A top official at the refinery, who confirmed the development to our correspondent on Tuesday night, said the facility adjusted its pricing in response to prevailing international crude oil benchmarks and market realities.

The new pricing template shows that petrol rose by N75 per litre to N1,275, representing an increase of about 5.02 per cent, while diesel jumped by N200 per litre to N1,950.

This marks a sharp increase from last month’s prices of N1,200 per litre for petrol and N1,750 for diesel, signalling that diesel is now on track to breach the N2,000 per litre mark at the pump, further intensifying cost pressures across the economy.

“The adjustment is in line with global market trends. You are aware of the ongoing tensions in the Middle East and how they have impacted crude oil prices.
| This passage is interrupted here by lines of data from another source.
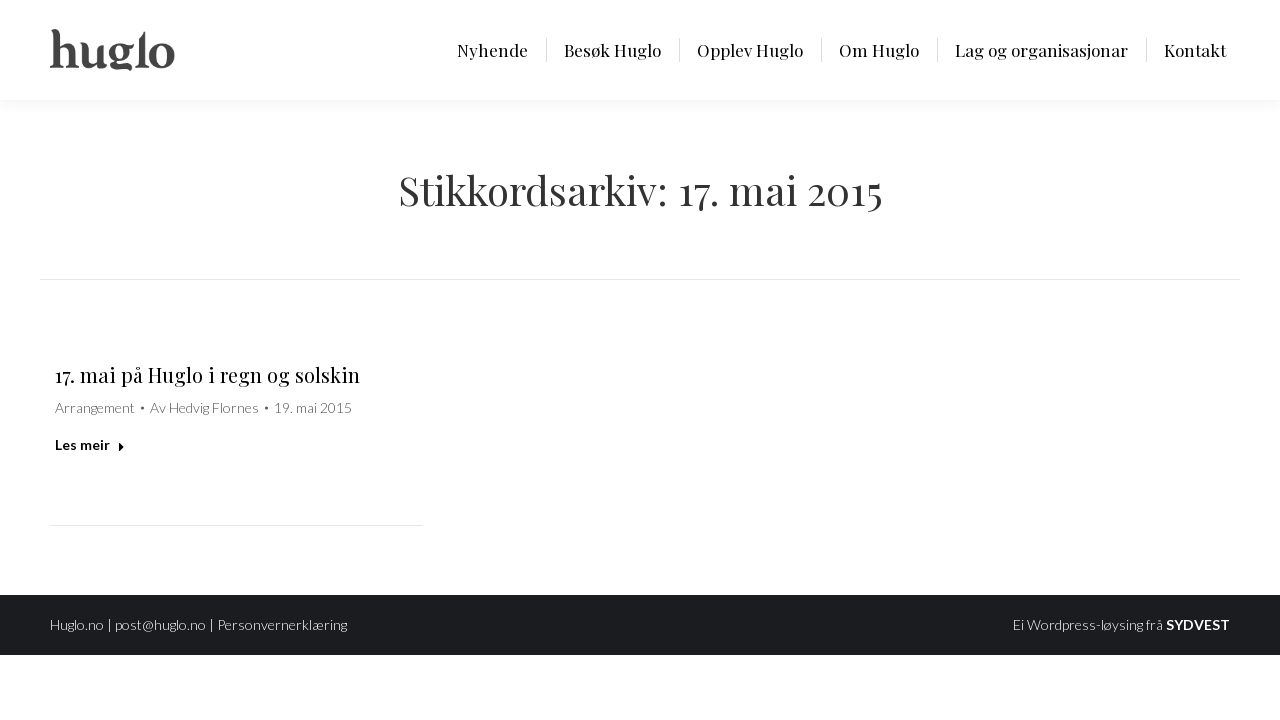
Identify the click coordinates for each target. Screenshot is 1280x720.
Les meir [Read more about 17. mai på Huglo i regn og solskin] (90, 444)
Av (204, 407)
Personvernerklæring (282, 624)
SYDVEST (1198, 624)
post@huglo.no (160, 624)
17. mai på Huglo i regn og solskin (207, 374)
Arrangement (95, 407)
These are external factors that directly influence refined product pricing,” the official, who spoke in confidence due to the lack of authorisation to speak on the matter, stated.

He added, “Petrol has been reviewed upward by N75 to N1,275 per litre, which is about a five per cent increase, while diesel has increased more significantly by N200 to N1,950 per litre. These changes reflect the realities of the international market.”

Market data from Petroleumprice.ng corroborated the development, indicating that the latest petrol price reflects a 5.02 per cent increase at the gantry level.

The development comes at a time when stakeholders had hoped that increased local refining capacity would help stabilise domestic fuel prices. However, analysts say Nigeria remains exposed to global oil price volatility due to its reliance on international crude benchmarks for pricing.

The latest hike could trigger a fresh wave of increases in pump prices nationwide, with marketers expected to pass on the additional cost to consumers in the coming days.

Global oil markets have remained volatile in recent weeks due to escalating tensions in the Middle East, a region that accounts for a significant share of the world’s crude oil supply. Any disruption or perceived risk to supply routes often leads to price spikes, which in turn affect refined petroleum products globally.

Nigeria, despite being an oil-producing country, operates a deregulated downstream sector where fuel prices are largely determined by market forces. This means that local prices are influenced by international crude prices, exchange rates, logistics costs, and refinery operations.

The Dangote Petroleum Refinery, Africa’s largest, was expected to reduce Nigeria’s dependence on imported fuel and help stabilise prices. However, experts note that as long as crude oil pricing remains tied to global benchmarks, domestic fuel prices will continue to fluctuate in response to international developments.

The latest increase also comes amid concerns over affordability, with consumers already grappling with high energy and transportation costs. A sustained price increase could worsen inflationary pressures and slow economic recovery.